22 Aralık 2018 Cumartesi

Yeni Mezun Gıda Mühendislerine Tavsiyeler

Herkese yeniden merhaba!

Sayfanın adı ve konsepti her ne kadar gıda mühendisinden tavsiyeler olsa da; 1 yıldır sektörde yaşadıklarımdan yola çıkarak tüm yeni mezun gıda mühendisi arkadaşlarıma bazı tavsiyelerde bulunmak istiyorum. Son 1 yılda yaşadıklarımdan ben 3 önemli ders çıkardım. Uzun vadede faydalanabileceğinize inandığım bu bilgileri sizlerle paylaşarak ihtiyacı olan yeni mezun meslektaşlarımı biraz olsun aydınlatmak isterim. Umarım faydalabileceğiniz bir yazı olur!

1- Benim kariyer yolculuğumda öğrendiğim ilk şey şu oldu: "Gıda mühendisi olduğunda ne yapmak istediğine öğrenciyken karar ver!".

Biliyorum bu o kadar da kolay değil. Çünkü öğrenciyken yaptığımız iki stajda sektörden yalnızca iki birimi deneyimliyoruz. Üstelik bu çoğu zaman 20-25 gün gibi kısa bir süreye tekabül ediyor. Genellikle sadece laboratuvar ve üretim departmanlarında yaptığımız stajlardan sonra "ben şu departmanda çalışmaya karar verdim" demek çok da kolay değil. Peki hiç çalışmadan ne istediğimize karar vermek mümkün mü? Sizlere bu konuda bazı tavsiyeler vermek isterim. Bu tavsiyelerin ışığında belki yüzde yüz karar vermek çok mümkün olmasa da fikir sahibi olmanız mümkün oluyor.

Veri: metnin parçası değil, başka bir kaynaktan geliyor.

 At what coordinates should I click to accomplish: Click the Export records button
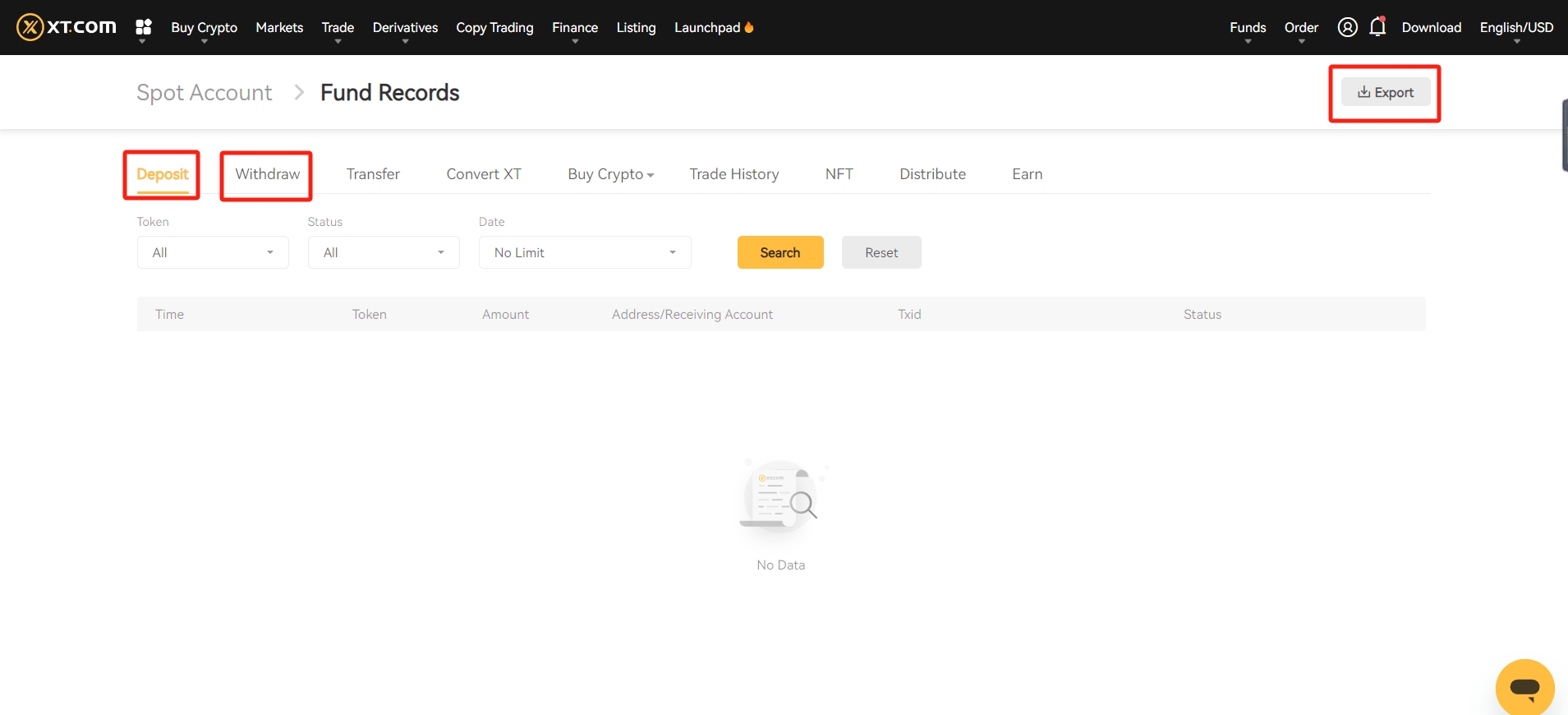1386,92
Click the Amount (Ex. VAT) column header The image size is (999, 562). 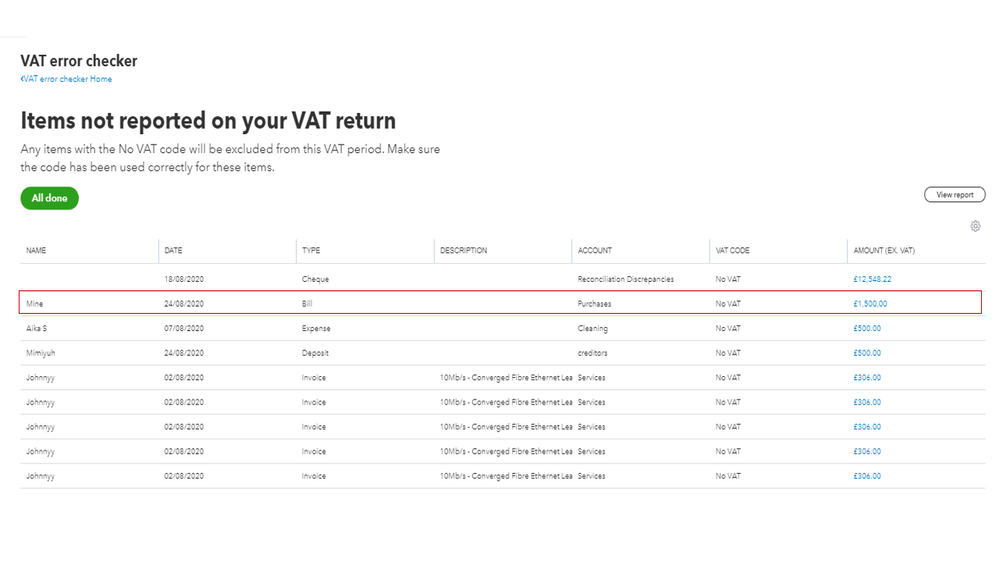click(881, 250)
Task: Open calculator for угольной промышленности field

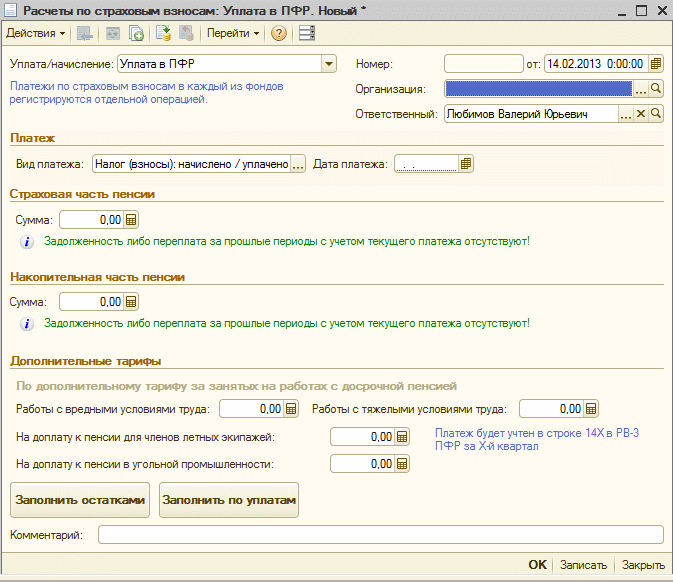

- Stajlarınızı iyi değerlendirin. Bunları mezun olmanız için gereken bir prosedür, yaz tatilinizden çalınan bir zaman olarak görmeyin. Staj vaktinizi verimli geçirmek adına atılgan olun, sorular sorun. Çevrenizi gözlemleyin. Departmanı keşfetmeye çalışın.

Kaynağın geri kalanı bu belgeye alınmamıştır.